Hi everyone, I hope you can help me with this one =/

I build an aluminum frame X octocopter with aprox. 30 kg with aprox 40% power to weigh ratio with a 3º degree inward tilt on all motors, here is the basic layout:

(All motors are evenly spaced from center, despite what my paint skills says)

Here is the components overview:

  • 8 x P60X tmotor 170kV @ 12S
  • 22 inches t motor foldable props
  • Pixhawk 6x
  • 2 x external gps
  • 2 x 22ah 6s 30c batteries

After carefully bench testing the frame at full throttle and long runs at flyable thrust, I was confident to test the drone on the field.
I got a solid compass calibration on all compasses and gave 1 and 2 priorities to external compasses. I did basic attitude and yaw tests, and all seemed well.

In alt hold I took off to about 5m with rock solid stability and no errors from event messages but then I saw that the drone started spinning counterclockwise with increasing speed and was out of control in a couple of seconds.
I tried to stop the spinning with yaw inputs, but the spinning got worse. In a last attempt to stop the spinning I changed FM to RTL but with no effects on spinning. However, the drone became even more instable with increasing oscillations in roll.

When the oscillations in roll went well past 45 degrees, I disarmed the drone to not harm anything or anybody.

Luckily, I “only” managed to damage the frame and props. I looked at the log and didn’t see anything out of the ordinary. Either something extremely basic went wrong or it was my lack of experience with metal frame copters.

Somehow, I managed to break the SD card upon removing it from FC (geez). Later I’ll try to recover the parameters file.

Can you guys help me find the cause of this spinning issue?

See how half of the motors (1,2,7,8) go to very low output and half (3,4,5,6 CCW) go to high output:

This usually indicates a motor mount or frame twist and CCW motors are trying to compensate for CW motors being twisted.
It also could happen if the spin directions are wrong.

As soon as motor outputs needed to be varied for attitude control, yaw control is lost, attitude control is very poor because half the motors are already at their minimum, and the other half are driven to near their maximum, leaving no fine control whatsoever.

image

In MissionPlanner motor test do “All in sequence” and the motors should operate in this order:
1,3,8,4,2… and so on.
Carefully check whether they are correctly doing clockwise or count-clockwise.

Aluminium frames have a habit of flexing and enhancing vibrations.
The frame can be “flat” with no need of any upswept angle on the arms or motors → that doesnt really help stability or anything else.

EDIT:
fixed motor order typo

Thanks for the review xfacta !

Regarding motor numbering and direction they were correct.

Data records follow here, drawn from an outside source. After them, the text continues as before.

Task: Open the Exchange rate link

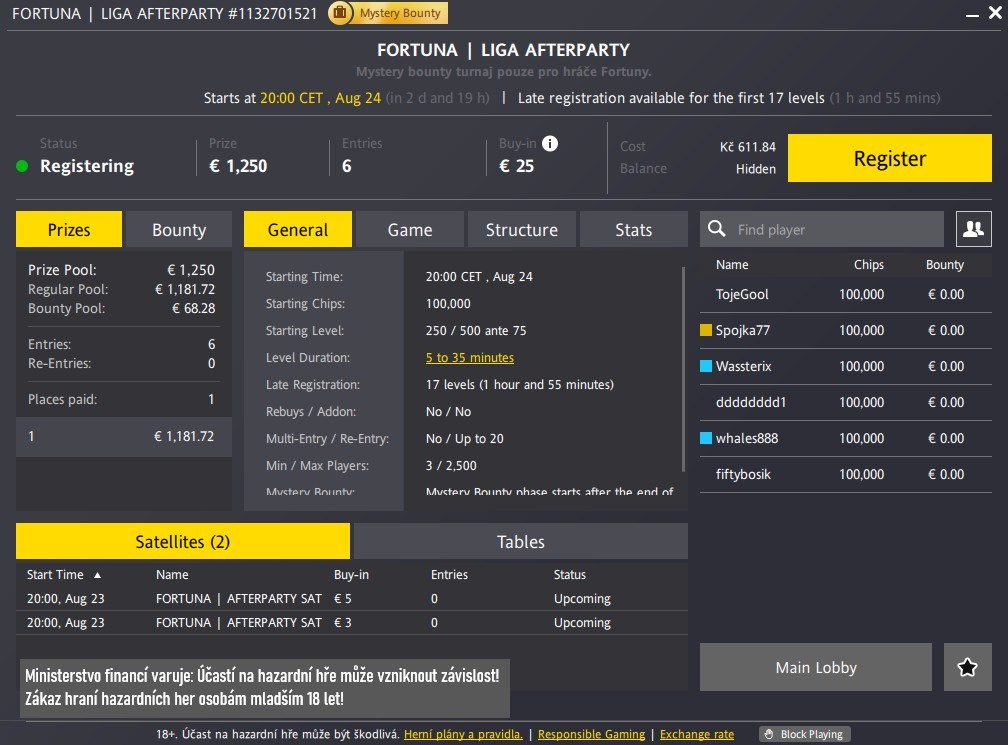Action: point(696,734)
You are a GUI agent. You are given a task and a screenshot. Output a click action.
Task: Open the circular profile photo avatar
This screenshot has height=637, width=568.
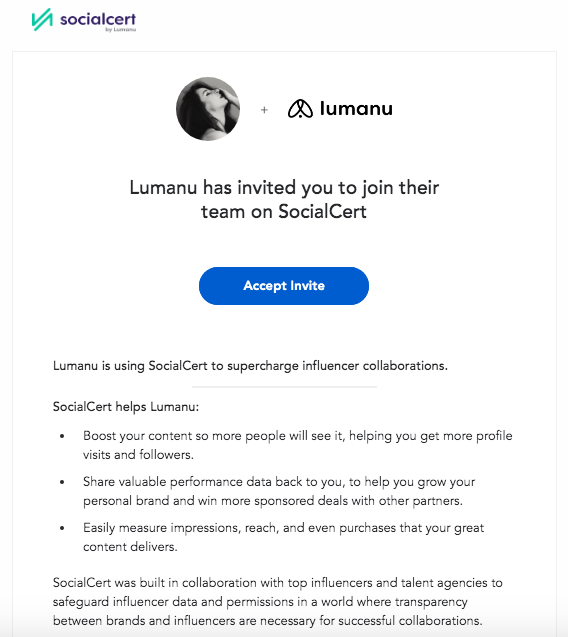click(208, 109)

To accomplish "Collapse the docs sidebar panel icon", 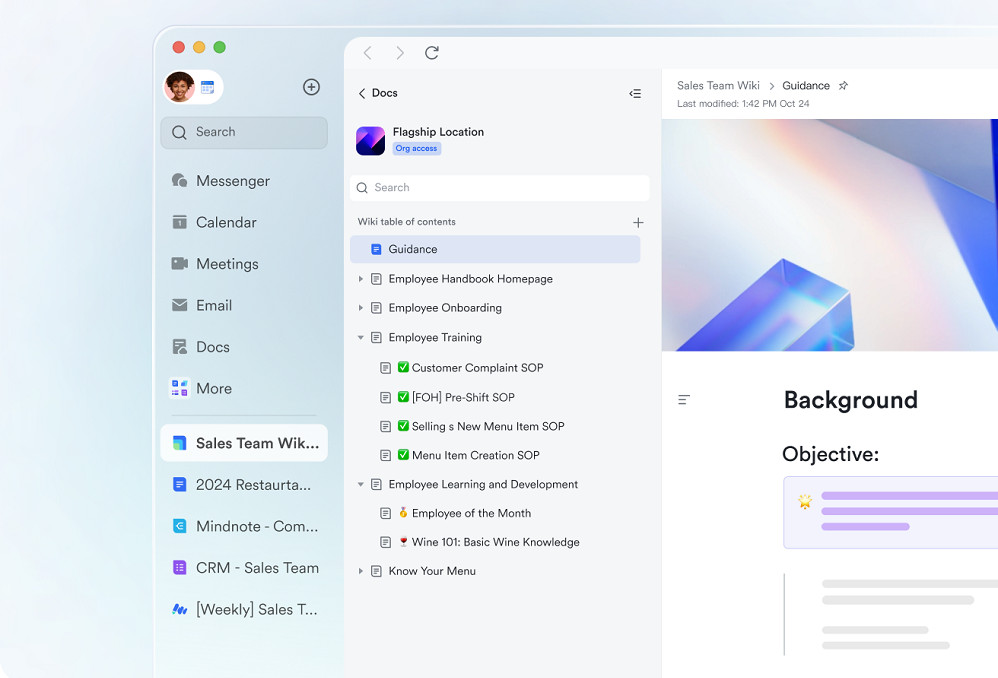I will pyautogui.click(x=635, y=93).
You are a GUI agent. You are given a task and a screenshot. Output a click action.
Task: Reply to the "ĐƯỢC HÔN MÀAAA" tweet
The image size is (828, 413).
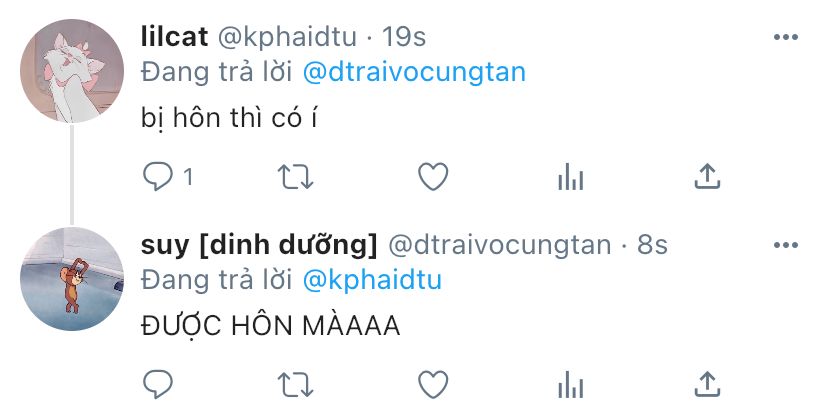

What I can theorize was that during compass calibration I misaligned one of the ccw motors by a few degrees. Could this be the cause of the crash?

From our test we did not found any considerable flex or twisting motion in the frame.

When I was reviewing the log I was expecting to see an increasing yaw error but it looked norma and definitely not increasing.

Here is the file the parameters file:
parameters.txt (28.3 KB)

Furthermore, no alarms popped until crashed.